*** Block opens ***
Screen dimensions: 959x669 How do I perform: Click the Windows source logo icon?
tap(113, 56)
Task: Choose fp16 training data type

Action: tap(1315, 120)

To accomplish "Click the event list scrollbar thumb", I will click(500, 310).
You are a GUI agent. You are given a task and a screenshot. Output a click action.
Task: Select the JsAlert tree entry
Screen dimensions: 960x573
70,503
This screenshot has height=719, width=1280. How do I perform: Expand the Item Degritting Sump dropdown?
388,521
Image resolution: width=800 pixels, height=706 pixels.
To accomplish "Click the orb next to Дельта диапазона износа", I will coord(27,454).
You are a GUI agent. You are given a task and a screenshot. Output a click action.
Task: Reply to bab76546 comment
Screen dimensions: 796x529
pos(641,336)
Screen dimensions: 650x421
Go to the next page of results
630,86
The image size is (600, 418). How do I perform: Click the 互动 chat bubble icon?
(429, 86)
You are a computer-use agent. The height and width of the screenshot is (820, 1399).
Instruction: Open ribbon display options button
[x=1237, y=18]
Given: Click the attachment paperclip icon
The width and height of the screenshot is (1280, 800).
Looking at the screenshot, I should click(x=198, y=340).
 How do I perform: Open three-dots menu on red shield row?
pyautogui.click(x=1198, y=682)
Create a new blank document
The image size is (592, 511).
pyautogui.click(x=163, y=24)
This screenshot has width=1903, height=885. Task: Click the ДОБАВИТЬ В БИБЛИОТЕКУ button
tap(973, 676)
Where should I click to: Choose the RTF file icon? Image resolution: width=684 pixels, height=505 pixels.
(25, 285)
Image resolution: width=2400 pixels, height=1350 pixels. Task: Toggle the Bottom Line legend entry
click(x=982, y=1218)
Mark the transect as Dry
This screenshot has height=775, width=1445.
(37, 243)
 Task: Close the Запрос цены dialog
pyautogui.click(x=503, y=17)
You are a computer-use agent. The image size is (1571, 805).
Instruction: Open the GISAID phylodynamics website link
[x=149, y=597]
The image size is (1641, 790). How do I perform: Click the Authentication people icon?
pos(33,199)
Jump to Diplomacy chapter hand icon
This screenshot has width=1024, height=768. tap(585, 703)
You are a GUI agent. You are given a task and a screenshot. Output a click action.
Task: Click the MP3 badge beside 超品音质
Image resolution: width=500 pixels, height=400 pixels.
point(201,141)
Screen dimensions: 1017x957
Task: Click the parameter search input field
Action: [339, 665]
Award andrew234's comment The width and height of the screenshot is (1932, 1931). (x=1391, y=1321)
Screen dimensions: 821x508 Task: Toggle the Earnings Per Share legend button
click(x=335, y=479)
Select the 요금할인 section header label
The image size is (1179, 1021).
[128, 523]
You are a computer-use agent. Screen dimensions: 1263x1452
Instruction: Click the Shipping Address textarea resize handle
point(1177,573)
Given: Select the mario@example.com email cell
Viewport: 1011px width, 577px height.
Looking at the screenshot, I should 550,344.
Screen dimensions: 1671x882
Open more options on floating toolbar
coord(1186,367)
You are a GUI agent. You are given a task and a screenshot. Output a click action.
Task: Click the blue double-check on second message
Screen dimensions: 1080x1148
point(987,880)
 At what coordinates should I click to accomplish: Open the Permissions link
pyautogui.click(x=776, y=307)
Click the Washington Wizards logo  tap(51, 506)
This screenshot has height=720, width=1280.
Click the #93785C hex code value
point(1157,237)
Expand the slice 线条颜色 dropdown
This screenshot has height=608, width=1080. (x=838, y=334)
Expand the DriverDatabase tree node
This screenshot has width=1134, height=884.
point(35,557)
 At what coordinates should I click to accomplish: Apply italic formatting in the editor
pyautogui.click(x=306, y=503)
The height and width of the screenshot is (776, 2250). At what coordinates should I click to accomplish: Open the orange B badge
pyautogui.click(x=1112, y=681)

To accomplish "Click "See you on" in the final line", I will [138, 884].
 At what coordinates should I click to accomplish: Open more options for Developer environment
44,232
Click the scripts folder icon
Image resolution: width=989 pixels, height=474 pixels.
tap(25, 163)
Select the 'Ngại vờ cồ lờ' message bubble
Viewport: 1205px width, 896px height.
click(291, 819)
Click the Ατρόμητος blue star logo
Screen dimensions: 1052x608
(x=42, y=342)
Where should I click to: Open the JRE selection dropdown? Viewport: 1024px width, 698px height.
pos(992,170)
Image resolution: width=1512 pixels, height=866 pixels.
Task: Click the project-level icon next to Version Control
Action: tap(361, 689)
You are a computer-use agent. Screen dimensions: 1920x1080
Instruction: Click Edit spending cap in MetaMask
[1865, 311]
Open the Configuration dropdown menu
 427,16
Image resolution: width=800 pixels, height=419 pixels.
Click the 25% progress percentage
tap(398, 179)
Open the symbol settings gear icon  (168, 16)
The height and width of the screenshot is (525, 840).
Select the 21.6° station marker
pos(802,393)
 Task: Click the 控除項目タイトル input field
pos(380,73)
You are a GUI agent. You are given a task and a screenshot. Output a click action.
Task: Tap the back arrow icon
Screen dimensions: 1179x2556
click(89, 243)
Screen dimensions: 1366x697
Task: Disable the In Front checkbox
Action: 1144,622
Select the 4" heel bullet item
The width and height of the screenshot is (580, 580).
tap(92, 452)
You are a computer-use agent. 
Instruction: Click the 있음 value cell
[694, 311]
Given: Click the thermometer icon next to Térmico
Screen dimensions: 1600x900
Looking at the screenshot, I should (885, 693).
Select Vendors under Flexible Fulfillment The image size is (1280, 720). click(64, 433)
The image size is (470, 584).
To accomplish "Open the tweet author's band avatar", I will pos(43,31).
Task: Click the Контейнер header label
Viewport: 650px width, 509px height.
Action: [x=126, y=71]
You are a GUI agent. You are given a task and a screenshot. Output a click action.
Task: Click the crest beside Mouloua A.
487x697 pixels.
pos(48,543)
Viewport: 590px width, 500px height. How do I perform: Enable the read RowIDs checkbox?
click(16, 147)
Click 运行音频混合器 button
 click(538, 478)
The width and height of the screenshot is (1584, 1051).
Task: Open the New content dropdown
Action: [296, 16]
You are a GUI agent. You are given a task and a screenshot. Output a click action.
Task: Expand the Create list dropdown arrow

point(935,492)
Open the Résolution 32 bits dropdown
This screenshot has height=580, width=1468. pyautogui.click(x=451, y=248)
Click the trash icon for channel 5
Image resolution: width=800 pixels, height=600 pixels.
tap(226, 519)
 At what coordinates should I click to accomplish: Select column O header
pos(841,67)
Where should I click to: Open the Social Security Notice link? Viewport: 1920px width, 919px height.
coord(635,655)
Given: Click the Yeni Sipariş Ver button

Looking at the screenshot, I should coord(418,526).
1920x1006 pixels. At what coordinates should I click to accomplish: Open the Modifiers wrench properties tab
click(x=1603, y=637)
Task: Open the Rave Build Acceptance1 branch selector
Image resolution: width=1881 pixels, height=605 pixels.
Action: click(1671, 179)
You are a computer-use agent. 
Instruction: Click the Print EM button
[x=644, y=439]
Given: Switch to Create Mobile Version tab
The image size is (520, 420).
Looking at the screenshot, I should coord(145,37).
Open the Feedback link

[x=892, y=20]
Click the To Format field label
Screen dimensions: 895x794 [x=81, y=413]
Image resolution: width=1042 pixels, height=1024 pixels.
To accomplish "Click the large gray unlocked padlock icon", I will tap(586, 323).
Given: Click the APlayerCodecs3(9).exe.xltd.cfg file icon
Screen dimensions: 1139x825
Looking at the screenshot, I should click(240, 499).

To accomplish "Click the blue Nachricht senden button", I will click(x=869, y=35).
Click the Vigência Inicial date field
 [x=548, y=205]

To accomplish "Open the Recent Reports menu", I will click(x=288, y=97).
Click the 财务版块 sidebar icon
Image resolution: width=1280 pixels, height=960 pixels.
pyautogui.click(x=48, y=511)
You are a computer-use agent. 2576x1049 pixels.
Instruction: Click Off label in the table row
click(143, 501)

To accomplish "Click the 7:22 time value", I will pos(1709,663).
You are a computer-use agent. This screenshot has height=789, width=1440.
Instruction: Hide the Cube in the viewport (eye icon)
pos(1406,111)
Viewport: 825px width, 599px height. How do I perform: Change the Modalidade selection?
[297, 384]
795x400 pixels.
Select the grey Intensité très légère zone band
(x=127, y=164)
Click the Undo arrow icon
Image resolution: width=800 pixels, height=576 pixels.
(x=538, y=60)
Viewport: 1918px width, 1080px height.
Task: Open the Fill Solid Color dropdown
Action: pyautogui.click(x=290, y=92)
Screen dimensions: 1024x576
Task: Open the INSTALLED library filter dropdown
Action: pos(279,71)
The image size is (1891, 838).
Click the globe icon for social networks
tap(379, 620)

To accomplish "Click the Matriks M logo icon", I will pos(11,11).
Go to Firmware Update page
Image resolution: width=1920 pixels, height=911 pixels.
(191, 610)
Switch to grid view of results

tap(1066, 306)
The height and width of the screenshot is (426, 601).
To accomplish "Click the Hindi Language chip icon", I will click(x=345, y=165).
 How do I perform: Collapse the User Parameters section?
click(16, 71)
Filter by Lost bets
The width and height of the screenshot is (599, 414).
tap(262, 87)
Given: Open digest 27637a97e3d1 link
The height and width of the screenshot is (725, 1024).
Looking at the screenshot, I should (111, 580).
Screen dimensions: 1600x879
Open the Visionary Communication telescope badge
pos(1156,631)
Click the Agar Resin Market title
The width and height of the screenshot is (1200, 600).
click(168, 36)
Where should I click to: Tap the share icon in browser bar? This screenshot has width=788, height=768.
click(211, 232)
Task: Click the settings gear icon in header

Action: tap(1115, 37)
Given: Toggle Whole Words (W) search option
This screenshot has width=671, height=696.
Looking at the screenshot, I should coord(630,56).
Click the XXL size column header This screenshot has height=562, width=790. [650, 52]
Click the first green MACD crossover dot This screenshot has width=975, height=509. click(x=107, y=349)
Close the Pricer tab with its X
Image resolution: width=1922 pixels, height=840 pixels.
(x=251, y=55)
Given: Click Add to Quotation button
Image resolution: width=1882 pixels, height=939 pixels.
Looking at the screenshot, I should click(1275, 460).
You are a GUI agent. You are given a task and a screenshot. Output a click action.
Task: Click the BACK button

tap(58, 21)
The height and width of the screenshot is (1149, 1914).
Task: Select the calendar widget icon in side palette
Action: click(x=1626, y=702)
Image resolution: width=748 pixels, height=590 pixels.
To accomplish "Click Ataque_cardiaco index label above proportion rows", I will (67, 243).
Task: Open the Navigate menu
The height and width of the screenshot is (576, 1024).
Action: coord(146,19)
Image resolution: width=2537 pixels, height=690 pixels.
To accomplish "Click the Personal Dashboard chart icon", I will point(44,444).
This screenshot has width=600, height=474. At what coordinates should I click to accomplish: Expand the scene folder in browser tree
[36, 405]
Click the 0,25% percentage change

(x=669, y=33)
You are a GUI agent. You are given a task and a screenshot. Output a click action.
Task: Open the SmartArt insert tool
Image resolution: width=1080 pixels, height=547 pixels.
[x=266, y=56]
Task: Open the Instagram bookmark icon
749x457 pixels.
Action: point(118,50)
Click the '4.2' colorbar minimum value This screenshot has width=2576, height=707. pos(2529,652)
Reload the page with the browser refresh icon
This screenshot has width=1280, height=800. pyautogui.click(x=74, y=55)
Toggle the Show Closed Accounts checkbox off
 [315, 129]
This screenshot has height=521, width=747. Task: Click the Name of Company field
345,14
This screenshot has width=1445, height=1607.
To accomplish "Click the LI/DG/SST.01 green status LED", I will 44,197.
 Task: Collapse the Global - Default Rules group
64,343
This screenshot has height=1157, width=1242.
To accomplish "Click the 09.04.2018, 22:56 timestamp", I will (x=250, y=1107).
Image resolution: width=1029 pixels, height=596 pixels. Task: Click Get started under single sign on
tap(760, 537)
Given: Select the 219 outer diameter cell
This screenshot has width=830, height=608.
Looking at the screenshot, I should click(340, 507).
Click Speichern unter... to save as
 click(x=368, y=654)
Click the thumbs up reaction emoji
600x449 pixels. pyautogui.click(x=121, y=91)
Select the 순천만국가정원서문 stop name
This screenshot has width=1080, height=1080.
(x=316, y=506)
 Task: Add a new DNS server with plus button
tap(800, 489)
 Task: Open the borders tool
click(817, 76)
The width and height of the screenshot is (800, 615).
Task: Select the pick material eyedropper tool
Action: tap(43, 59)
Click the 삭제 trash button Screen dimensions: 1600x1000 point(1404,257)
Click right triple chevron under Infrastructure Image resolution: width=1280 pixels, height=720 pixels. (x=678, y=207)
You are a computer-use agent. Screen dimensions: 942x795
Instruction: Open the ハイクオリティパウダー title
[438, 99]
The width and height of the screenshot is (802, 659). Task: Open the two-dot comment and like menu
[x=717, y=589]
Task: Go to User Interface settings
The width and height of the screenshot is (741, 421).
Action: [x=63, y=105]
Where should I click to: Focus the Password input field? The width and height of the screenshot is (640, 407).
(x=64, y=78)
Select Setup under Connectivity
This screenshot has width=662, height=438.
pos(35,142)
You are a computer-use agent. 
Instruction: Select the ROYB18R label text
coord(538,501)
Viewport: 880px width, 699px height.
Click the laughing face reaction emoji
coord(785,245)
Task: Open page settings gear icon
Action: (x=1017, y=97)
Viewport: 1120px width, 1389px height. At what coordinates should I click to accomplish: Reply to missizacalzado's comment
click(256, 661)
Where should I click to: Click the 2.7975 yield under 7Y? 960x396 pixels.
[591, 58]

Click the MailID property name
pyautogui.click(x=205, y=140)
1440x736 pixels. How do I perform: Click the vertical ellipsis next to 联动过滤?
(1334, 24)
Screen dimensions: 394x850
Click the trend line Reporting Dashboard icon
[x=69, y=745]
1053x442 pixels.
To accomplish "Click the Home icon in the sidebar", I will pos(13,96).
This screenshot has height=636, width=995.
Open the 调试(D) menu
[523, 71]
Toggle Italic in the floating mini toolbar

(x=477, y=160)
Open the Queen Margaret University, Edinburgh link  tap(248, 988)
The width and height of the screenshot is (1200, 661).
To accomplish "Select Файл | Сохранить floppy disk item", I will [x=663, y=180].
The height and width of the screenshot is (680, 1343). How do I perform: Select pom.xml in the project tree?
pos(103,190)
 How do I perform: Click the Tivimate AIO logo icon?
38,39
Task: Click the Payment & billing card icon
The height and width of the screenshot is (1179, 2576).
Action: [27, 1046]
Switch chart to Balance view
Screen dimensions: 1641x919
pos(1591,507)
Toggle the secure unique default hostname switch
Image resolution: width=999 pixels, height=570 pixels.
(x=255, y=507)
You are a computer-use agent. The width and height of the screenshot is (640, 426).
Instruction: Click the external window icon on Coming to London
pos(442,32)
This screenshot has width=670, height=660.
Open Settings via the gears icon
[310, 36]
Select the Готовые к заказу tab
*** Block closes ***
▸ EXERCISE:
The answer should be one number, the count of lines in the data that include the string "beside".

▸ FINISHED TASK:
2